SemanticFPN / README.md

Update README.md (#2)

1b18724 verified 6 months ago

No virus

4.91 kB

	---
	license: apache-2.0
	tags:
	- RyzenAI
	- Image Segmentation
	- Pytorch
	- Vision
	datasets:
	- cityscape
	language:
	- en
	Metircs:
	- mIoU
	---

	# SemanticFPN model trained on cityscapes

	SemanticFPN is a conceptually simple yet effective baseline for panoptic segmentation trained on cityscapes. The method starts with Mask R-CNN with FPN and adds to it a lightweight semantic segmentation branch for dense-pixel prediction. It was introduced in the paper [Panoptic Feature Pyramid Networks in 2019](https://arxiv.org/pdf/1901.02446.pdf) by Kirillov, Alexander, et al.

	We develop a modified version that could be supported by [AMD Ryzen AI](https://ryzenai.docs.amd.com).


	## Model description

	SemanticFPN is a single network that unifies the tasks of instance segmentation and semantic segmentation. The network is designed by endowing Mask R-CNN, a popular instance segmentation method, with a semantic segmentation branch using a shared Feature Pyramid Network (FPN) backbone. This simple baseline not only remains effective for instance segmentation, but also yields a lightweight, top-performing method for semantic segmentation. It is a robust and accurate baseline for both tasks and can serve as a strong baseline for future research in panoptic segmentation.


	## Intended uses & limitations

	You can use the raw model for image segmentation.
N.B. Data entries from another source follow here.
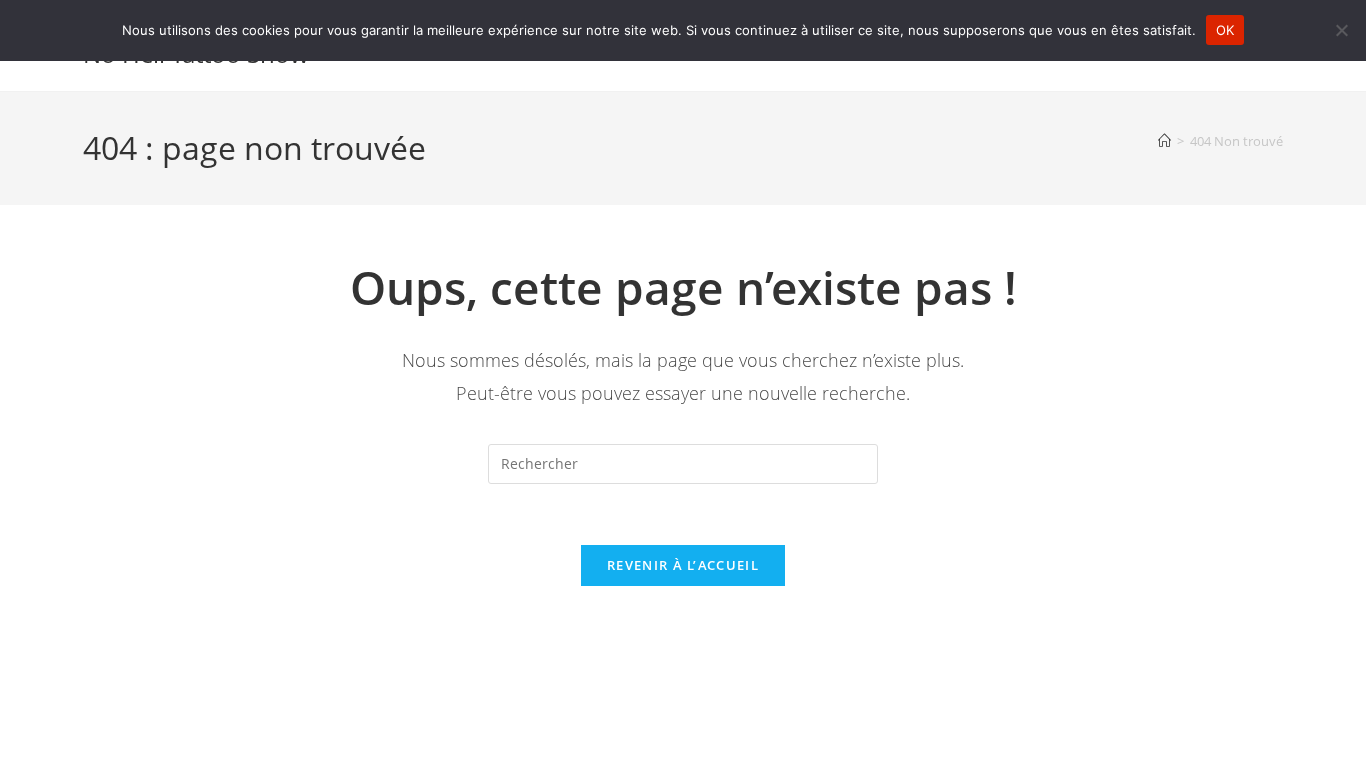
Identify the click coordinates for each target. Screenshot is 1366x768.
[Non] (1341, 30)
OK (1225, 30)
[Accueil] (1164, 141)
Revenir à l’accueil (683, 565)
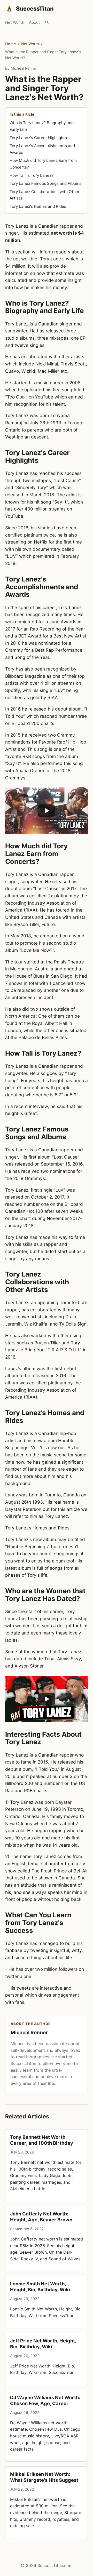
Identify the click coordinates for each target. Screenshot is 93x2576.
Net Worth (14, 22)
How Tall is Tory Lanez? (31, 175)
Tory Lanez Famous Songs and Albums (45, 183)
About (34, 22)
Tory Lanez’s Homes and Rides (38, 206)
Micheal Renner (24, 68)
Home (10, 44)
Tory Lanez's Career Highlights (38, 137)
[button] (46, 810)
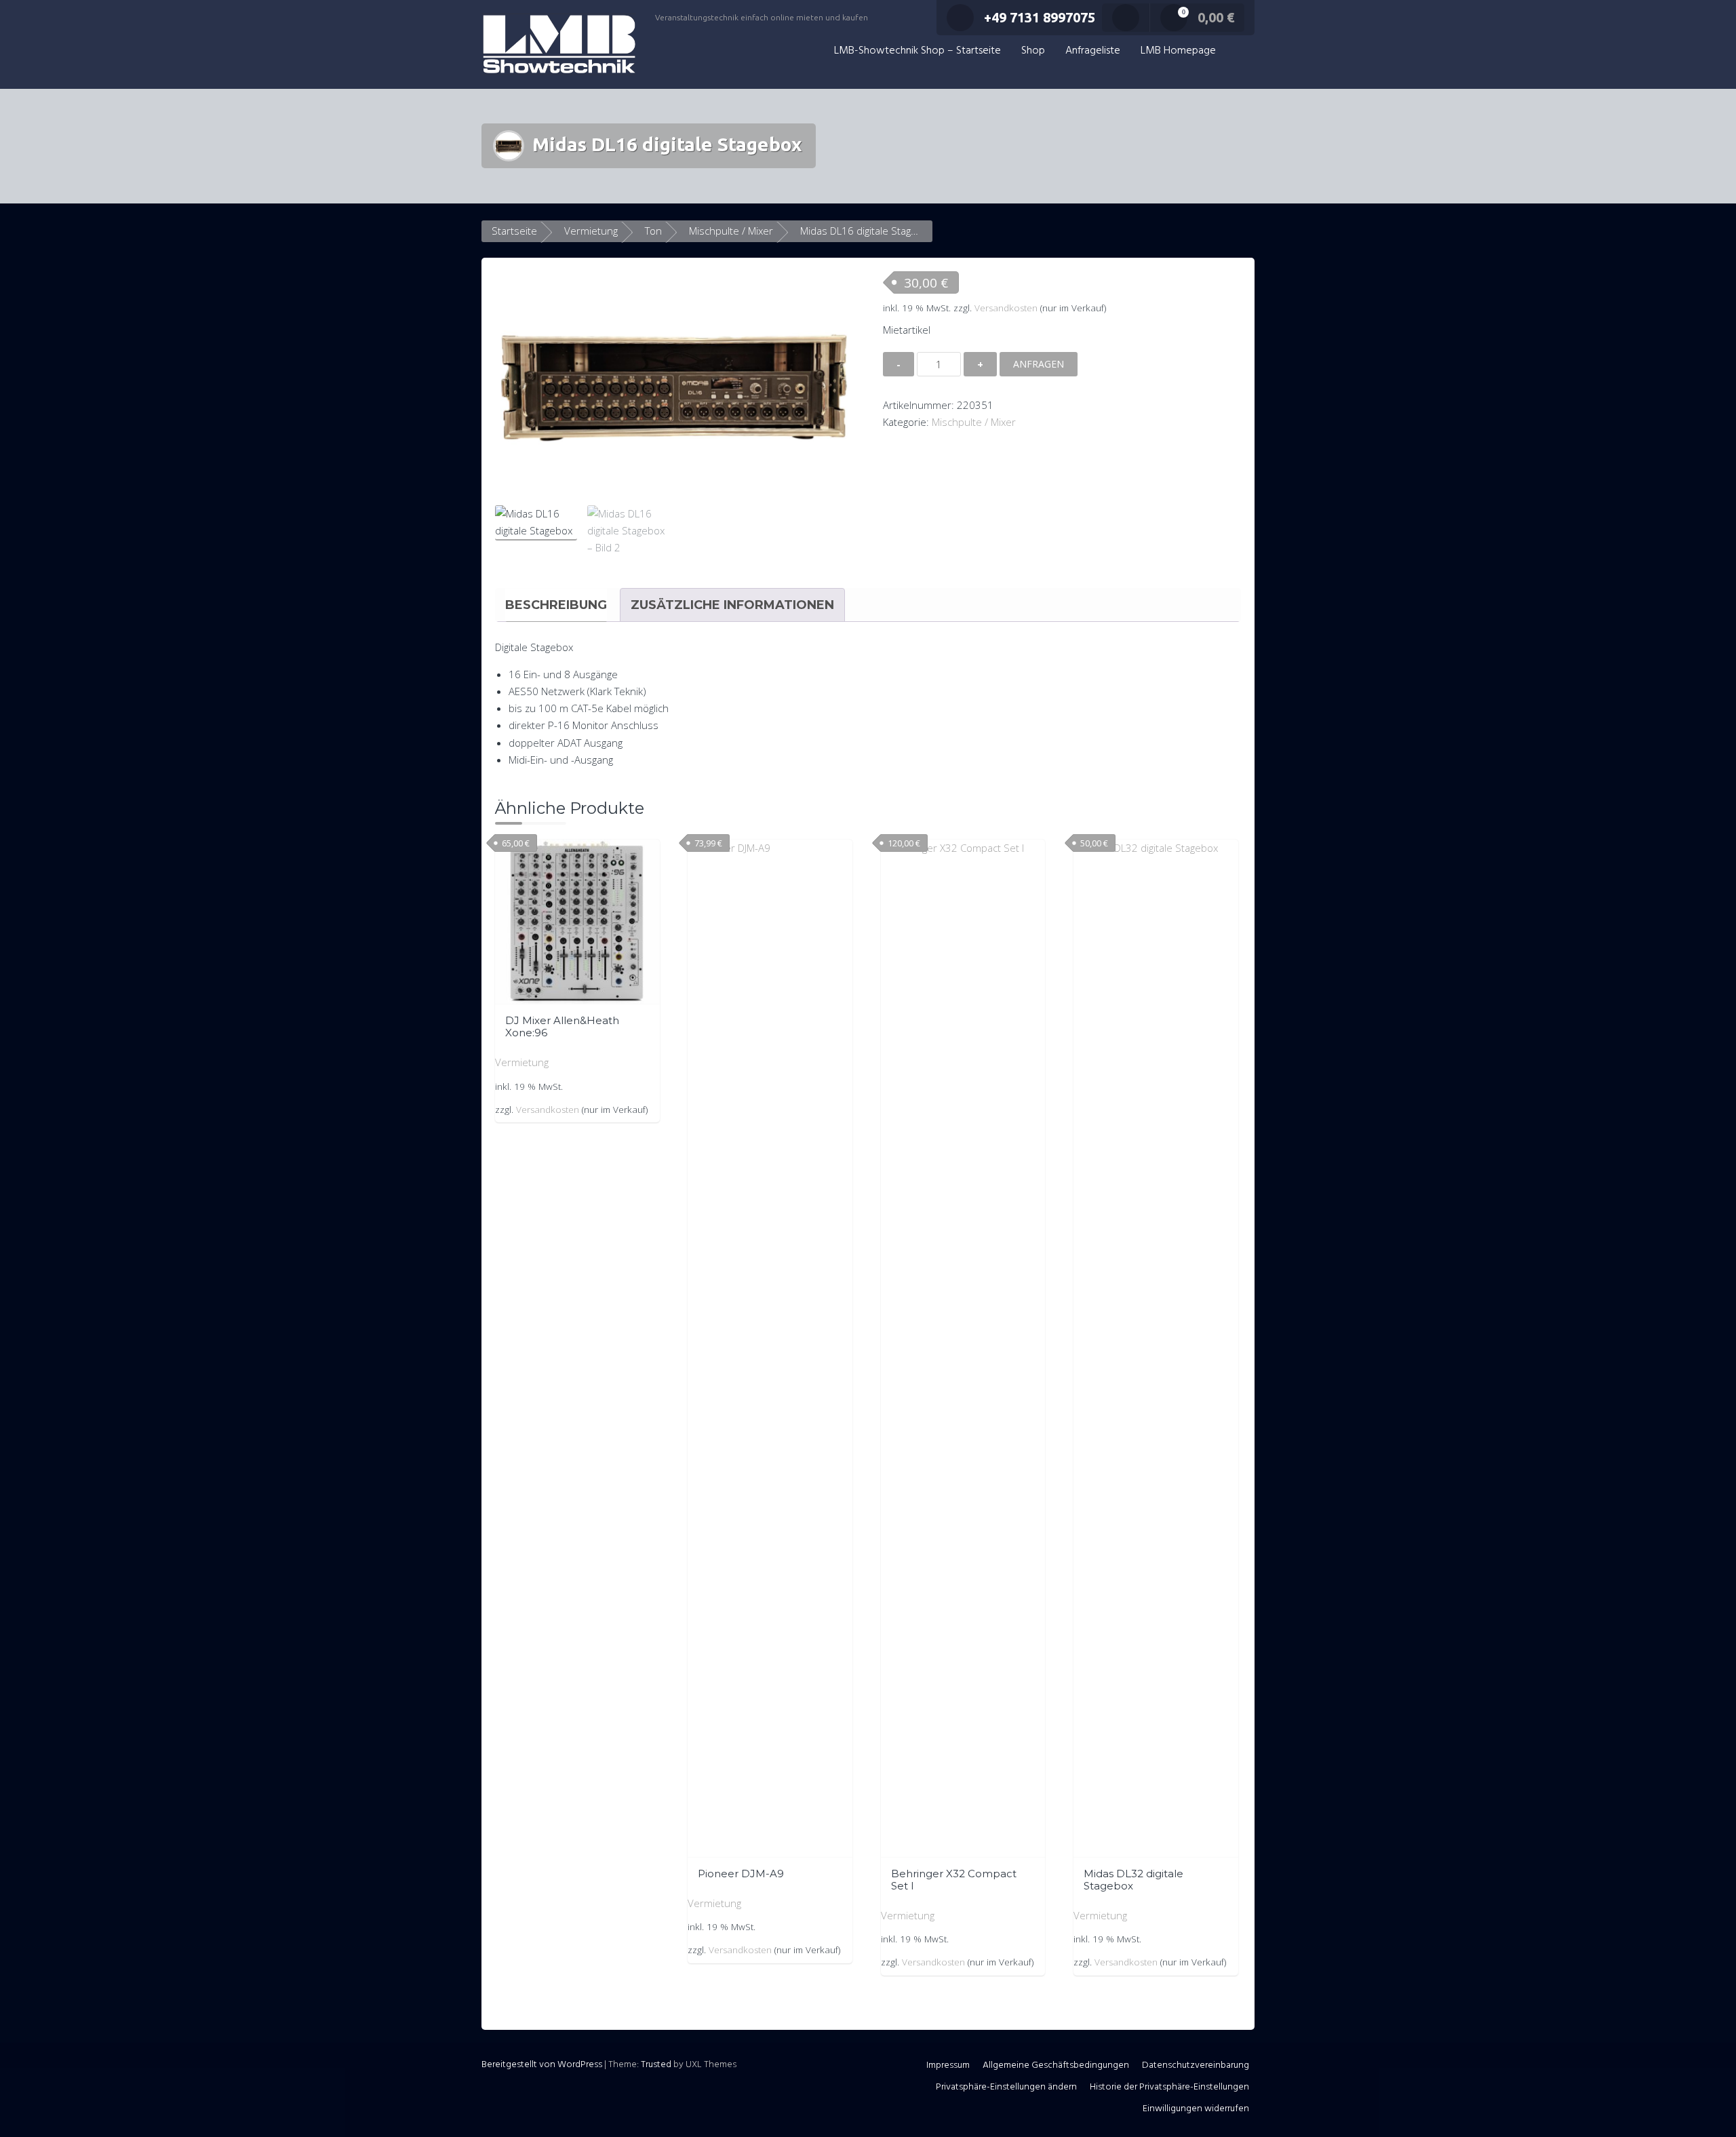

See the [model hub](https://huggingface.co/models?sort=trending&search=amd%2FSemanticFPN) to look for all available SemanticFPN models.


	## How to use

	### Installation

	Follow [Ryzen AI Installation](https://ryzenai.docs.amd.com/en/latest/inst.html) to prepare the environment for Ryzen AI.
	Run the following script to install pre-requisites for this model.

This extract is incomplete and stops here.